Start by mapping bandwidth and latency requirements to each pipeline stage. Bulk ingestion and preprocessing require sustained throughput, often in large sequential transfers. Training requires steady streaming to keep accelerators fed, plus periodic bursts for checkpointing. Inference requires low and consistent latency between application services, vector databases and model servers. If retrieval-augmented generation is in play, the model server may query a vector index and fetch documents on every request, making network design central to user experience.

Segmentation and topology matter. East-west traffic inside a data centre or campus environment rises sharply, and oversubscription that was acceptable for general enterprise workloads can degrade AI. Consider dedicated fabrics or separate network domains for AI clusters, with clear quality-of-service policies where supported. Equally important is storage networking. If storage is shared, ensure that AI workloads do not starve other business-critical services, and consider isolating high-performance tiers for AI training and inference to prevent noisy neighbour effects.

Data locality is a practical lever. Staging training data closer to the compute nodes can reduce repeated transfers. Caching layers help, but they must be managed to avoid stale or inconsistent datasets. For distributed training, inter-node communication also becomes significant; although the exact design depends on the compute platform, the underlying principle remains: throughput and low-latency connectivity between nodes can be as important as storage performance. Finally, plan for observability of network and storage paths. Without detailed telemetry, teams often blame “the model” when the real issue is congestion, packet loss or storage queue depth.

Governance, security and compliance impacts on AI infrastructure

AI infrastructure planning must embed governance, security and compliance from the start because AI workloads touch sensitive data, generate new forms of derived data, and introduce novel attack surfaces. In the UK context, the core challenge is to ensure that data used for training, fine-tuning and retrieval is handled with appropriate access controls, retention rules and audit trails, and that the resulting models and outputs do not leak confidential information.

Data governance begins with classification and provenance. Teams should know which datasets are permitted for AI use, under what conditions, and how they may be combined. This is not only a policy issue; it affects infrastructure choices such as where data is stored, how it is encrypted, and who can access compute environments that mount that data. A common pitfall is allowing broad access to shared training buckets or file shares, then later discovering that logs, prompts or intermediate artifacts contain sensitive content.

Security controls should cover identity and access management, network segmentation, encryption at rest and in transit, and secrets handling for model servers and pipelines. For inference, pay attention to prompt and response logging. Logs are invaluable for debugging and monitoring, but they can become a repository of sensitive information if not filtered, redacted and protected. Also consider supply chain security: model artefacts, containers, and dependency libraries should be scanned and signed where feasible, and access to model registries should be controlled.

Compliance and auditability require reproducibility. Organisations should be able to explain which data and code produced a model version, when it was trained, and what changes were made. This implies disciplined versioning of datasets, features and models, and retention policies that balance traceability with storage costs. Finally, governance must include operational guardrails: quota management, approval workflows for production deployments, and monitoring that detects abnormal usage patterns such as data exfiltration attempts or runaway inference traffic.

Entries supplied:
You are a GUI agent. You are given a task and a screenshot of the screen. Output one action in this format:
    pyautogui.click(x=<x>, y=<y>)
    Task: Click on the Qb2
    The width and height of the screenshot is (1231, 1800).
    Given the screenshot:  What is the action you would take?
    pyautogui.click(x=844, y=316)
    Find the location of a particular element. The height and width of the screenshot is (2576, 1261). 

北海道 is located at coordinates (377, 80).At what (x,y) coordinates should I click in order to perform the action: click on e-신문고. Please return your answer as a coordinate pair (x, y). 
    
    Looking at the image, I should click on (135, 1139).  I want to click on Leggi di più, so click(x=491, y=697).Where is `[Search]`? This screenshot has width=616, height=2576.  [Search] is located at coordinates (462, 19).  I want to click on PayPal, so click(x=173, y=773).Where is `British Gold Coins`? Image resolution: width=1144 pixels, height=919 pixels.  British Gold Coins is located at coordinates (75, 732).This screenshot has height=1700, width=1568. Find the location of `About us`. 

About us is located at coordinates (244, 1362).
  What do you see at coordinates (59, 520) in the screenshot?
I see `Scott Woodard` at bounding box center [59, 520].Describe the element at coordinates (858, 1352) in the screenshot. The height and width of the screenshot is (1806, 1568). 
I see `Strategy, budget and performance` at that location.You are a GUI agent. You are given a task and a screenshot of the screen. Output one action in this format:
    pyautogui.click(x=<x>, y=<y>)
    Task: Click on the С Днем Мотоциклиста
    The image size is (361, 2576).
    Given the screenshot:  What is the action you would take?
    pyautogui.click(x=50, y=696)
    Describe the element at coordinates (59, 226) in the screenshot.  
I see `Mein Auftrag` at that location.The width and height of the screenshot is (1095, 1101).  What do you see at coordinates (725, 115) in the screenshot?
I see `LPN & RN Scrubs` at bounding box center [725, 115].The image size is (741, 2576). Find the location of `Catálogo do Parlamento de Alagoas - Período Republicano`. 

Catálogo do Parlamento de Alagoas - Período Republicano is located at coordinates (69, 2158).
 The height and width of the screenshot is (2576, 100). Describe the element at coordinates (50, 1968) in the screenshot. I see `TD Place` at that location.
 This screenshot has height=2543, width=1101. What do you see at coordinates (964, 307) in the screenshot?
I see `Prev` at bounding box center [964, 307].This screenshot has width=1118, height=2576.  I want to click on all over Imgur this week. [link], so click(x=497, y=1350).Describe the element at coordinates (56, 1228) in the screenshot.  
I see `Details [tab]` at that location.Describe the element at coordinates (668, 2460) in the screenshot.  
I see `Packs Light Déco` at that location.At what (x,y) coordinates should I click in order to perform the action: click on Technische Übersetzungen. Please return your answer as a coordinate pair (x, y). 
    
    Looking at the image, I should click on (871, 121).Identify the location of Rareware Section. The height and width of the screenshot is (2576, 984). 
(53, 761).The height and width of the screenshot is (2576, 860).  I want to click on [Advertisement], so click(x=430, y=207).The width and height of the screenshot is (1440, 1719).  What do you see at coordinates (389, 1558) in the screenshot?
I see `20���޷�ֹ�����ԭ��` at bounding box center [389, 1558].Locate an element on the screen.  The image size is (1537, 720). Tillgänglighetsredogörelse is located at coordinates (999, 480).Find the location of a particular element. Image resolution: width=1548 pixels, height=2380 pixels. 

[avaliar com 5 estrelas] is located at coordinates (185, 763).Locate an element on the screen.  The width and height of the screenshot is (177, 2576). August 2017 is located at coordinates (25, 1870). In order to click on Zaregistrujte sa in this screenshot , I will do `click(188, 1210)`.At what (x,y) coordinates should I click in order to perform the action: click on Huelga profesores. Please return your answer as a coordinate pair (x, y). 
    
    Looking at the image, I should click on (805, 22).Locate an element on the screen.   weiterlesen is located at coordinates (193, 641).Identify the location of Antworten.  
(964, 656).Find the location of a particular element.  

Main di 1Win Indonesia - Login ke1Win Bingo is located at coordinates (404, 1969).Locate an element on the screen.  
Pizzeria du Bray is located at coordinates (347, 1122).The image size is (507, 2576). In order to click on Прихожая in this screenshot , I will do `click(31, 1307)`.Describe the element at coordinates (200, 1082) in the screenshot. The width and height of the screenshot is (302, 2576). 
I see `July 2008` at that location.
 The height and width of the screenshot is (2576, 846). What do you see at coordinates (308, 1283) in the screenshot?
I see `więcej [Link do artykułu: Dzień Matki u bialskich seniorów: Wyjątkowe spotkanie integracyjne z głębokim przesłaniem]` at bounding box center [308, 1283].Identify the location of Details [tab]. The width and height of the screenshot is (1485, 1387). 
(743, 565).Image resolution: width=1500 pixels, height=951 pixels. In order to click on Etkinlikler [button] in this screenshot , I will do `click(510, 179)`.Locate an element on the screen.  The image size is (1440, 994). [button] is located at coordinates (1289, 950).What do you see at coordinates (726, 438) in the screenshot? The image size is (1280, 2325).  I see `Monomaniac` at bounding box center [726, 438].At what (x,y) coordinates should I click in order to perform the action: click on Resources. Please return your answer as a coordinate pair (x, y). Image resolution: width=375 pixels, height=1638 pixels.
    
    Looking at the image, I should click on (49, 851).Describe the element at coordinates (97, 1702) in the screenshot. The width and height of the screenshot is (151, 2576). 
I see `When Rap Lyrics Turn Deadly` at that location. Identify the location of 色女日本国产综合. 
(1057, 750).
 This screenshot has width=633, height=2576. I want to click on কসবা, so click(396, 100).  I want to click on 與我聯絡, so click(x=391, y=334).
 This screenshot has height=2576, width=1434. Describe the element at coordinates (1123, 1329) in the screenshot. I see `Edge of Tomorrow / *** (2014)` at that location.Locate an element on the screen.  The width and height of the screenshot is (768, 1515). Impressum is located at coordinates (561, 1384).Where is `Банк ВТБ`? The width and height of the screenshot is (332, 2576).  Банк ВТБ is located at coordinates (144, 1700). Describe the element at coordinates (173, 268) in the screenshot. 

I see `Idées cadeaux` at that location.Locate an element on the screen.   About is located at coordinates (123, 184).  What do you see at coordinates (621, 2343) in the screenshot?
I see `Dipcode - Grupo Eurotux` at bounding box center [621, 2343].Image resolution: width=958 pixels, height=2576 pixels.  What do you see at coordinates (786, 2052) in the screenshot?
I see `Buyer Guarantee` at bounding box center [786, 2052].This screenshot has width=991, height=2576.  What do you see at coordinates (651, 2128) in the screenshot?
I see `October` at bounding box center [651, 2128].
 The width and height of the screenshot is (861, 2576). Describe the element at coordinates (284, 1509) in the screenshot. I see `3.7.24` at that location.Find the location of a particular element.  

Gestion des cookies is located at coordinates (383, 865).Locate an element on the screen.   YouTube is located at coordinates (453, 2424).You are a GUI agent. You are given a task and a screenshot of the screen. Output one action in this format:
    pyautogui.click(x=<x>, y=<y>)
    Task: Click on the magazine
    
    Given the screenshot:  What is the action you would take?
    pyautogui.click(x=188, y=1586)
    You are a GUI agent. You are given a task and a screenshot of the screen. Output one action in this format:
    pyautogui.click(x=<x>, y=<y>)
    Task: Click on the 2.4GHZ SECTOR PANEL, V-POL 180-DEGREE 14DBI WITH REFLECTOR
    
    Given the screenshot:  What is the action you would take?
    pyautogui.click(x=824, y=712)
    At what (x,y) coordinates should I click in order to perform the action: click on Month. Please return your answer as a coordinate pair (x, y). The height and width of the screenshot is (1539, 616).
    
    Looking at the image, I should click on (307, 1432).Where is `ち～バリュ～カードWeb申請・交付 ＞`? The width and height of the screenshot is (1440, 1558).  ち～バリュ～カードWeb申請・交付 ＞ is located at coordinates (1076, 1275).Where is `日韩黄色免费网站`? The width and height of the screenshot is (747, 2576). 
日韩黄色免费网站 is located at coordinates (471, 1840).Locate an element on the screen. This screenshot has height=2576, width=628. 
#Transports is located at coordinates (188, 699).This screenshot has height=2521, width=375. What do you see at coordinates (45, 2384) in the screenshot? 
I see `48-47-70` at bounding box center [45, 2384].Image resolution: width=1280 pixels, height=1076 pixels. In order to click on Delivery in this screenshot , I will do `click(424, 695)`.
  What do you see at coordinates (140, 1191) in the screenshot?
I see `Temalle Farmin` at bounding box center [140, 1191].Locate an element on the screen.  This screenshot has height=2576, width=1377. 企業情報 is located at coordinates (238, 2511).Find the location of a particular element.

What to produce: Copy out the text on AI infrastructure from "Segmentation and topology" to "noisy neighbour effects.", keeping every word and punctuation mark as it appears. The items have no role in this exercise.

Exercise output:
Segmentation and topology matter. East-west traffic inside a data centre or campus environment rises sharply, and oversubscription that was acceptable for general enterprise workloads can degrade AI. Consider dedicated fabrics or separate network domains for AI clusters, with clear quality-of-service policies where supported. Equally important is storage networking. If storage is shared, ensure that AI workloads do not starve other business-critical services, and consider isolating high-performance tiers for AI training and inference to prevent noisy neighbour effects.